William James, quien llevó de manera audaz el pragmatismo a la psicología, decía —como nos recuerda John Shotter— que la gran asechanza del psicólogo es la confusión de su punto de vista con el del hecho mental acerca del cual informa, y que tanto aquél como su objeto son objetos para él. Por su parte, Kenneth Gergen (uno de los más destacados construccionistas en el ámbito de la psicología y la psicología social), nos dice que al tratar al lenguaje como si indexara distintos estados mentales, uno cae en la falacia de la concreción mal situada. Uno trata como concreto al objeto aparente del significante, en lugar del significante mismo.

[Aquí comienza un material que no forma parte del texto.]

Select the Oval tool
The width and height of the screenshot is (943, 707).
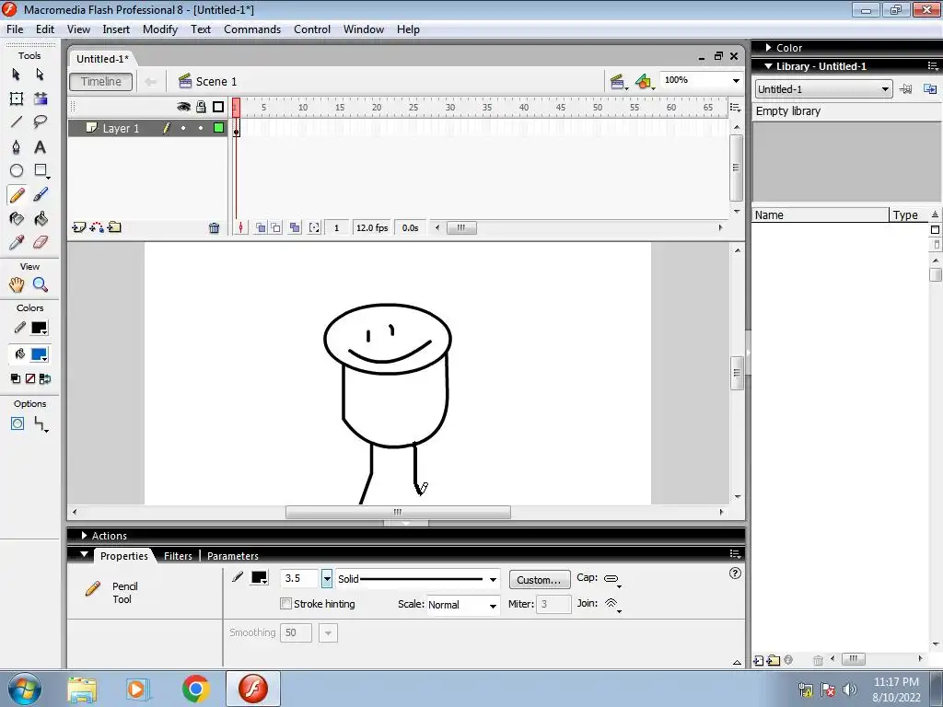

En conclusión, tenemos, pues, la posibilidad de entender el llanto como un proceso cultural en la medida en que modifiquemos las metáforas asociadas a su descripción. Abandonando la metáfora del recipiente podríamos dejar de pensar que cada vez que lloramos las emociones salen desde donde están y propician una purga para curar el alma, la mente, la psique, etc. Si dejamos de pensar que lo mental y los procesos mentales son cosas (tangibles y medibles por si acaso), tendríamos la posibilidad de comprender que las lágrimas están asociadas a situaciones de interacción muy concretas y que cada una de éstas tiene sus propias exigencias, de tal modo que el llanto es un elemento propio de la trama de significados de la vida social y no una especie de descarga emocional, como lo ha supuesto durante milenios la psicología popular.

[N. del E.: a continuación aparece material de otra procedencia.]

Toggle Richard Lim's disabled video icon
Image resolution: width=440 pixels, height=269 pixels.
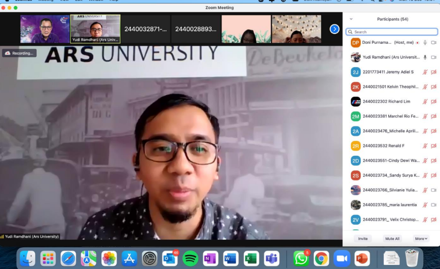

Llorar pues, no es tanto un evento catártico como un acontecimiento cultural asociado a los rituales de interacción social. ¿Qué sería de las versiones catárticas del llanto sin su consideración reificante del mismo y sin la metáfora del recipiente que justifica la descarga emocional cuando lloramos? ¿Qué sería de la psicología si dejara de considerar lo mental y los procesos mentales como cosas? Sinceramente quedaría muy poca cosa de ambas, pero pueden más dos milenios de habituación a las ideas que la crítica de las mismas. Después de todo, los que lloran en público saben que encontrarán consuelo entre quienes los ven llorar y que, por lo menos, les pasarán un clínex o les prestarán algún hombro para que terminen de hacerlo. Llorar en público tiene unas ventajas que no posee el hecho de hacerlo en silencio y sin que nadie lo mire a uno. El llanto es un acontecimiento cultural.